Tuesday, December 17, 2013

Three guys walk into a bar...

Recently my oldest son texted me and called minutes later. Can I come there for a few days? He sounded down.

I resisted the urge to do happy cartwheels. (Helped by the fact that I am not sure I could still do a cartwheel). Instead, I said sure, is everything okay? No, but I don't want to get into it right now.

Turns out, fight with his dad, with whom he has been living since his unplanned exit from college 18 months ago. 

Eh, it happens.

I let the kids know their big brother was coming to visit for a few days. They were excited. He's just like a big, fun uncle to them.

Guess who else was excited? My husband. He has been in much of my oldest son's life, of course. But things weren't exactly sunshine and puppies while my son was in high school. It's nice to see that with time they get along well. 

It's really nice.

My husband was really excited to take my son out for a drink, since he hasn't been back to Chicago since he turned 21 last fall. I was like, hey, maybe I want to take him out. I'm his mom!

And then I was like, wait, I'm his mom. What guy wants to go have a drink with his mom? Sigh. 
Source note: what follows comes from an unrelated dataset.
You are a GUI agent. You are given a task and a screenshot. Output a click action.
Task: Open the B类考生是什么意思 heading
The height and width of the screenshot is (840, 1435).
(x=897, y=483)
So off they went one night.

They got home long after I fell asleep. The next day I asked them if they had fun. They said they did and named the bars they went to. Mentioned meeting up with our friend Bruce, who used to play catch with my guy years ago when he was a grade school kid.
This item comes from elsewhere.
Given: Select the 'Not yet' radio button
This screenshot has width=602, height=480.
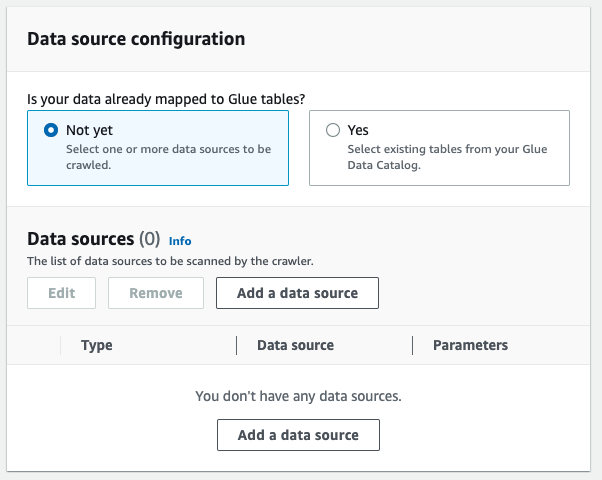Looking at the screenshot, I should (x=51, y=130).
I have thought about this several times since that night. They were just three guys having a few drinks together. What did they talk about? Was it weird? Cool? Did they talk about sports? Politics? Their feelings? All of the above?
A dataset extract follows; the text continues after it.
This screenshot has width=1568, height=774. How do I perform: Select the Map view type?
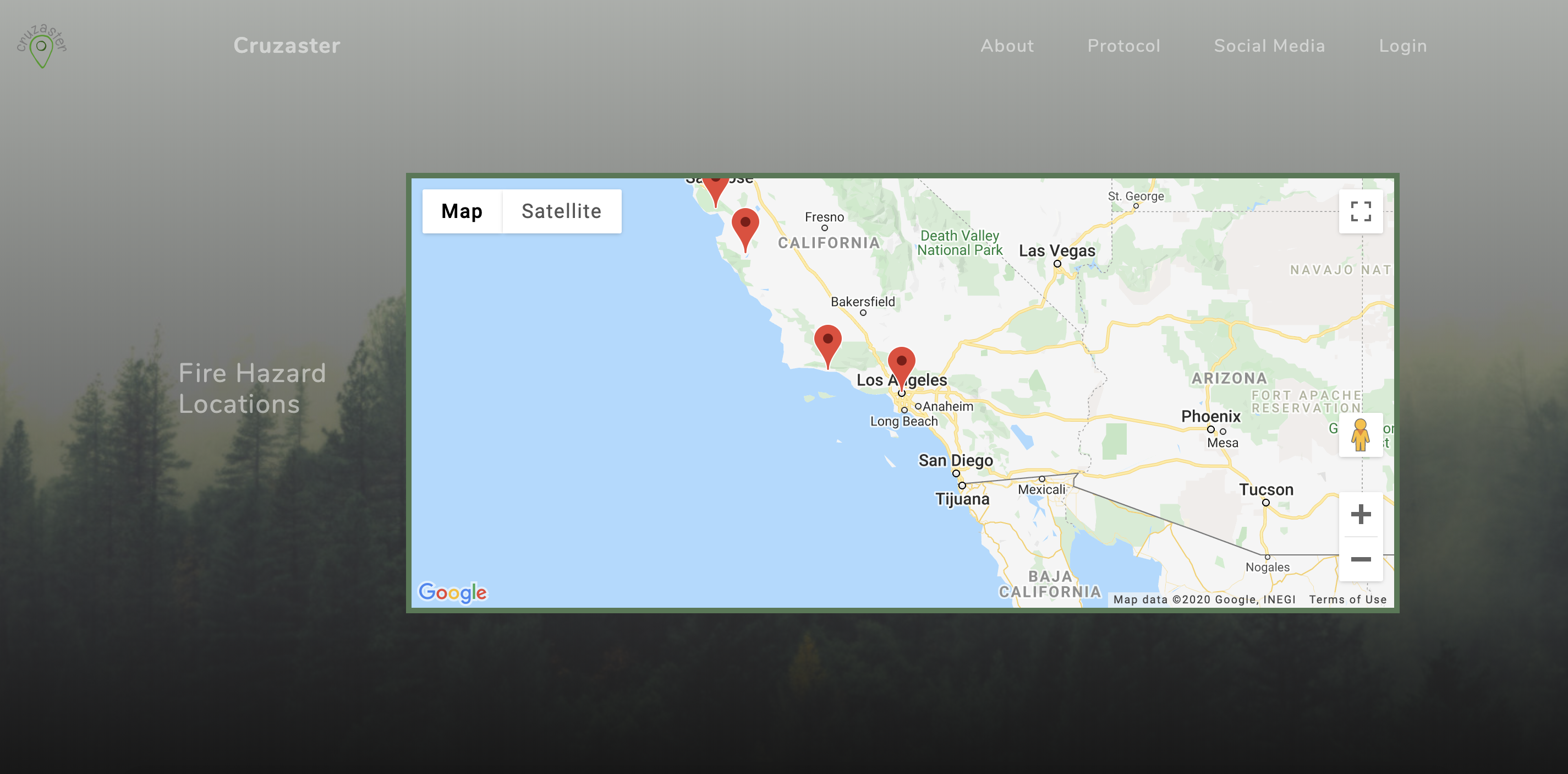[462, 211]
I later heard that my son was complimentary to some women at one bar. He bought a round of shots at another point.

That's about all I know.

Sometimes I have this irrational, narcissistic desire to call my son and say "are you okay? Was your childhood okay? I'm really sorry that your dad and I divorced and that it affected you your whole life. Remember that time I did (fill in the blank)? I am really, really sorry. Did I screw you up? Will you have healthy relationships and a happy life? Was I a good mom?"

I know, crazy. Why his night out brings these questions to my mind, I'm not sure.

I'm anxious that he find good friends, and not drift with so-so friends who aren't good friend material. I'm anxious for him to meet a really nice woman someday who will be kind to him and love him to pieces. And make adorable grandbabies for me. (A few years, not now...)

I may not want to know all of the answers to those questions I'll likely never ask. In fact, I'm pretty sure I probably don't.

But the fact that he occasionally calls, texts, and. comes home?

Well, I'll take that as a good sign. 

1 comment:

  1. Thank you for your hopeful message for all of us Mamas... As some of us are on the verge of our babies going off to college, you give us hope that our sons will still call and text us and never forget their mamas!